Psicóloga e IA
Olá Larissa, é um prazer conversar com você. Primeiramente, quero reconhecer a importância do seu trabalho e a dedicação que você demonstra há anos. É completamente compreensível que você se sinta esgotada, pois trabalhar com causas ambientais envolve um alto custo emocional, somado às demandas práticas de liderança que você menciona. O sentimento de estar sozinha, mesmo em um projeto coletivo, é uma queixa comum em posições de liderança, especialmente em organizações do terceiro setor, onde os recursos humanos são frequentemente limitados.
Vamos explorar sua situação. Você descreve dois pontos principais: a pressão por inovação constante e o questionamento sobre sua própria capacidade. Em relação à inovação, é crucial entender que liderança não significa ser a única fonte de ideias. A sugestão da voluntária mais nova foi bem recebida, e isso é, na verdade, um sinal positivo do ambiente que você pode estar ajudando a criar. Em vez de ver isso como uma ameaça, pode ser uma oportunidade para delegar e co-liderar. Você pode assumir o papel de facilitadora, unindo sua experiência prática no campo com as novas ideias da equipe. Isso alivia a pressão de ter que gerar toda a inovação sozinha e fortalece o grupo.

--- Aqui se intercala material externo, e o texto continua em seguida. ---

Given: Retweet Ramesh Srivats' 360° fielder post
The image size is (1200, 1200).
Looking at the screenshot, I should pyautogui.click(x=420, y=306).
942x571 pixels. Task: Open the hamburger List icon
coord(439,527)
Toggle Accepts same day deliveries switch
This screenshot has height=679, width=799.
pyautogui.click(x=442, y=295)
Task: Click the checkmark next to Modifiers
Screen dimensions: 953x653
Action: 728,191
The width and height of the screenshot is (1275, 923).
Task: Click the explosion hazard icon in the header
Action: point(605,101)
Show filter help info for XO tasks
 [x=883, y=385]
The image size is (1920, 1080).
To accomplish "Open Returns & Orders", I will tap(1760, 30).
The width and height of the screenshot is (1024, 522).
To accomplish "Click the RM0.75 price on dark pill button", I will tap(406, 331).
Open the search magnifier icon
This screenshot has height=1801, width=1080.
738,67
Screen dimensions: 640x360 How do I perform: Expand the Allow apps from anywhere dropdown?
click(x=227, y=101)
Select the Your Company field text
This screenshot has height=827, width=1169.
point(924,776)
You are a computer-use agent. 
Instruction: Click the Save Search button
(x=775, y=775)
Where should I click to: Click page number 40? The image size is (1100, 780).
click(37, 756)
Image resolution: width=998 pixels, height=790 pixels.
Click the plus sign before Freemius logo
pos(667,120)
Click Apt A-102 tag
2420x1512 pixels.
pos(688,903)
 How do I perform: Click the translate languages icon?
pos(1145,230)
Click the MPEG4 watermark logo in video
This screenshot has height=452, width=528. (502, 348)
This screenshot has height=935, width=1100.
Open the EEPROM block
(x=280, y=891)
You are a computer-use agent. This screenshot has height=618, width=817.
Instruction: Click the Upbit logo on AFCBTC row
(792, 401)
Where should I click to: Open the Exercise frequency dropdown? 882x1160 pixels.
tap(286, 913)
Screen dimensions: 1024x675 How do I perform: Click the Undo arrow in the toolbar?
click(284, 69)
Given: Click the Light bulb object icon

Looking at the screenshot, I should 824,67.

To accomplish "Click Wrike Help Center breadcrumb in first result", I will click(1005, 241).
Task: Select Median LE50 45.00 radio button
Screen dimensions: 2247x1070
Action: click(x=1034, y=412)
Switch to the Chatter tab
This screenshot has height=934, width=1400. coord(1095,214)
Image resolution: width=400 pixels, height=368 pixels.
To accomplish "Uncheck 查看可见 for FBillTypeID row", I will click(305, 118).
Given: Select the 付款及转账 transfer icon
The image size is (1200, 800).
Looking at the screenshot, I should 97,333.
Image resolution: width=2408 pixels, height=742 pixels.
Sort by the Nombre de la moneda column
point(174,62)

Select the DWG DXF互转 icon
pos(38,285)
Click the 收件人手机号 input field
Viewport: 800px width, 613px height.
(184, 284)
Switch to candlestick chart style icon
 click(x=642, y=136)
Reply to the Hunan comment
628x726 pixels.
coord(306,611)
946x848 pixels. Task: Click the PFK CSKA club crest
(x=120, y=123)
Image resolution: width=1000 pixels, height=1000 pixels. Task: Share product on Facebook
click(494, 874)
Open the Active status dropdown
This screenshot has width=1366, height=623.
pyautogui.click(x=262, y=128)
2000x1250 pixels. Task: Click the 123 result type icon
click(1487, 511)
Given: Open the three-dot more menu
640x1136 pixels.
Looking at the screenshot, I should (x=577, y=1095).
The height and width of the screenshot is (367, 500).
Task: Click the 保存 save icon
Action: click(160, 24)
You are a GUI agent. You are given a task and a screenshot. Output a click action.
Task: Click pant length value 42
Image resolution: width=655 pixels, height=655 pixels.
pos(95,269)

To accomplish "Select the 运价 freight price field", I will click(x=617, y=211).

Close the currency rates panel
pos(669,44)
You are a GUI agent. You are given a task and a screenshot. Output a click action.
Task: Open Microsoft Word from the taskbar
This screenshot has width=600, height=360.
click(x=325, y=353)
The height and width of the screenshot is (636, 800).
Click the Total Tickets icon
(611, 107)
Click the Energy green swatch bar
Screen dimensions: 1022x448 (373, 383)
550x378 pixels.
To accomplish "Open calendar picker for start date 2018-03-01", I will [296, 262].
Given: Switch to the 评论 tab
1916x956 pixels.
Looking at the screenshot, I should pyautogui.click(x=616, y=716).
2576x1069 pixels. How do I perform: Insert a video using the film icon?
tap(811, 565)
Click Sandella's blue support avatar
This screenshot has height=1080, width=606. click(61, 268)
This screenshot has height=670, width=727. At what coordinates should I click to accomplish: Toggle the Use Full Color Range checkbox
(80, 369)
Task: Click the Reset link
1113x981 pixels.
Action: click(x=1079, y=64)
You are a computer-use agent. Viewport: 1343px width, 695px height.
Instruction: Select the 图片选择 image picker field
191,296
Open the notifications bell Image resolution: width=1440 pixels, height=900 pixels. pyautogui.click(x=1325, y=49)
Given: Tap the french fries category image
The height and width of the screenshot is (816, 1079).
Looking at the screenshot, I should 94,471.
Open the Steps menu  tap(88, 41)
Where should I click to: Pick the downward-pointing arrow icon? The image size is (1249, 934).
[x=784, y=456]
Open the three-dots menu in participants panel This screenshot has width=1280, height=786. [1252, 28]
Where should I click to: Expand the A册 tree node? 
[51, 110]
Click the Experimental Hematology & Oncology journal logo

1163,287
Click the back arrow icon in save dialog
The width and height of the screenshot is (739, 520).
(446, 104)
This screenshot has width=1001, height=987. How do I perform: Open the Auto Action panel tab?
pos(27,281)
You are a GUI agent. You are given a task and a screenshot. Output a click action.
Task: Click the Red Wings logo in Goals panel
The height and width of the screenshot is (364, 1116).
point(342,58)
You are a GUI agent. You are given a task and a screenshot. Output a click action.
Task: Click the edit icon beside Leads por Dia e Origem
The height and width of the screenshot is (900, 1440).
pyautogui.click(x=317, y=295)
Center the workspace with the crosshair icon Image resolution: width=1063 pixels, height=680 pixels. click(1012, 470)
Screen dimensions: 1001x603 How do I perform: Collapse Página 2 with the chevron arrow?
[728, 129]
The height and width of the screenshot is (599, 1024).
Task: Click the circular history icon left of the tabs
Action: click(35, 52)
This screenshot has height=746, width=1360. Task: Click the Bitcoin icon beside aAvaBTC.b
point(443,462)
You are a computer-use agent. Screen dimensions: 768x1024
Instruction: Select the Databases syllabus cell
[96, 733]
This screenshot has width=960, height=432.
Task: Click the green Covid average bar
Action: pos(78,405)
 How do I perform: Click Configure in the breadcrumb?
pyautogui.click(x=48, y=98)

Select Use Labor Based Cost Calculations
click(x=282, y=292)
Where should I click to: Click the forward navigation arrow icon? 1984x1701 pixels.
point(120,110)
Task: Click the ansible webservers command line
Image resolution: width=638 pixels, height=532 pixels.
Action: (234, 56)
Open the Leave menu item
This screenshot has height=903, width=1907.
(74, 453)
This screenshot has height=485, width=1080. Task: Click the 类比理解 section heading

Sobre a cobrança interna e a sensação de não ser boa o suficiente, isso frequentemente está ligado ao que chamamos de síndrome do impostor, comum em profissionais dedicados e apaixonados. Questionar-se pode ser um sinal de maturidade, e não de incompetência. O elogio inicial do seu coordenador não foi por acaso; ele reconheceu habilidades concretas em você. Agora, o desafio é administrar essas habilidades em um contexto mais complexo. É possível que a paixão pela ecologia e as demandas de liderança não estejam em conflito, mas sim exigindo uma nova forma de organização. Talvez seja o momento de revisitar suas prioridades dentro do projeto e negociar prazos e expectativas realistas com seu coordenador, apresentando um plano claro das tarefas e do suporte necessário.
Para prevenir que isso se torne um bloqueio, sugiro a prática do autocuidado estruturado. Estabelecer limites claros entre trabalho e vida pessoal é uma habilidade profissional essencial. Defina horários específicos para relatórios e reuniões, e reserve momentos para se reconectar com o que te motivou inicialmente: o contato com o manguezal, por exemplo. Além disso, buscar supervisão ou mentoria com outros líderes de ONGs pode fornecer insights valiosos e normalizar os desafios que você enfrenta. Lembre-se, Larissa, sustentabilidade também se aplica a quem trabalha pela causa. Cuidar de si não é desistir; é garantir que você possa continuar contribuindo a longo prazo. Sua paixão é o combustível, mas a gestão das suas energias é o motor que vai mantê-la no caminho.